After an eight-day slide the benchmark FTSE 100 Index has rebounded adding 55.7 points, or 1.4%, ...
After an eight-day slide the benchmark FTSE 100 Index has rebounded adding 55.7 points, or 1.4%, to 3980.7 as recorded at 10 this morning. UK stocks rose as retailer Kingfisher and Alliance & Leicester posted higher earnings or said profit will meet analysts' estimates.
Alliance & Leicester climbed 20p, or 2.6%, to 786.5. The seventh-largest U.K. bank said it expects 2002 pretax profit to increase about 14 percent, matching analysts' forecasts.
Kingfisher added 9.75p, or 4.7%, to 216.5. The world's third-largest home-improvement retailer said third-quarter profit from retail operations rose 16% as sales growth accelerated at B&Q, Britain's biggest do-it-yourself chain.
BAA Plc rose 5p, or 1%, to 519. The world's biggest airport operator said the number of passengers travelling through its U.K. airport terminals in November rose 14.3 percent compared with the year-earlier month, when the terrorist attacks in the U.S. hurt global air traffic.
The Dow Jones Industrial Average and Nasdaq Composite closed up last night, ending a week of falls. Much of the improvement was driven by bargain hunters picking up stocks in the hope of an end-of-year rally.

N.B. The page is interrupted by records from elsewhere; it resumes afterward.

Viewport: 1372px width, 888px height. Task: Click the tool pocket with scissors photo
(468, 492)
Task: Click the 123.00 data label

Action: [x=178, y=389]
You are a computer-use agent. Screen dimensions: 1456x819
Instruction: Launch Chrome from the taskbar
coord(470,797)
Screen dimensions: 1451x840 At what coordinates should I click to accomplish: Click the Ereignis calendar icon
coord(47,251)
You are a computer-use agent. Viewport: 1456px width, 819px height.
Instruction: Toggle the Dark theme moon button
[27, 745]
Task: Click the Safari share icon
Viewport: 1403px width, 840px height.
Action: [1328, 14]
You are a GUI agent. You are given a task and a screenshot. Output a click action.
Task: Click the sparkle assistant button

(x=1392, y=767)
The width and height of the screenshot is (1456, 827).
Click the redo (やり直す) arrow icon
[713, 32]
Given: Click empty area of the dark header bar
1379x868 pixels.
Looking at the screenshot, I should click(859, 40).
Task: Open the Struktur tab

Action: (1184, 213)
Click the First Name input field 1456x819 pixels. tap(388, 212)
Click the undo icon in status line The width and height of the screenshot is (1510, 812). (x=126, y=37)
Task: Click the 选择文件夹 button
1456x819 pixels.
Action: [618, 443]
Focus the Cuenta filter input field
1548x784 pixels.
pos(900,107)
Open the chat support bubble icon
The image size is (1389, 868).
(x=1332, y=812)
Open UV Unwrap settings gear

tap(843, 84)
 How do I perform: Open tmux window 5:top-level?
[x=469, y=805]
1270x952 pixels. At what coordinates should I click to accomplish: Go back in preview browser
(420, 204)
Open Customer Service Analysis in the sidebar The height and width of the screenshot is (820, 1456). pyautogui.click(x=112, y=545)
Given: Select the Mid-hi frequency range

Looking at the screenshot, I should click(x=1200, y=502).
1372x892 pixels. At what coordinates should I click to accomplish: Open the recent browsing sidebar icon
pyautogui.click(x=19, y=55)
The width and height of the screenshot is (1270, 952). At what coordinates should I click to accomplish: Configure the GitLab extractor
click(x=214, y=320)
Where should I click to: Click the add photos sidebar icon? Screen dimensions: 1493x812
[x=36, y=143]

The Dow was up 100.85, or 1.19%, at 8574.26 while the Nasdaq closed at 1390.76 up 23.62 points, or 1.73%. The S&P 500 Index was also up 12.45, or 1.4%, at 904.45.
Meanwhile in Asia, Japanese stocks fell, led by companies that rely on domestic sales such as Seven-Eleven Japan Co., on concern a central bank survey will show that businesses were pessimistic about the economy for an eighth quarter.
The Nikkei 225 Stock Average declined 0.9% to 8727.66 at the 3 p.m. close in Tokyo.
Taiwan's TWSE Index dropped 1.2%. ProMos Technologies Inc. paced the decline after Infineon Technologies AG yesterday said it plans to sell its stake in the island's fourth-largest memory-chip maker.
South Korea's Kospi index shed 0.6%, led by Hynix Semiconductor Inc., after the Korea Economic Daily reported that the chipmaker's creditors may force shareholders to accept one share for every 21 shares they own as part of a bailout.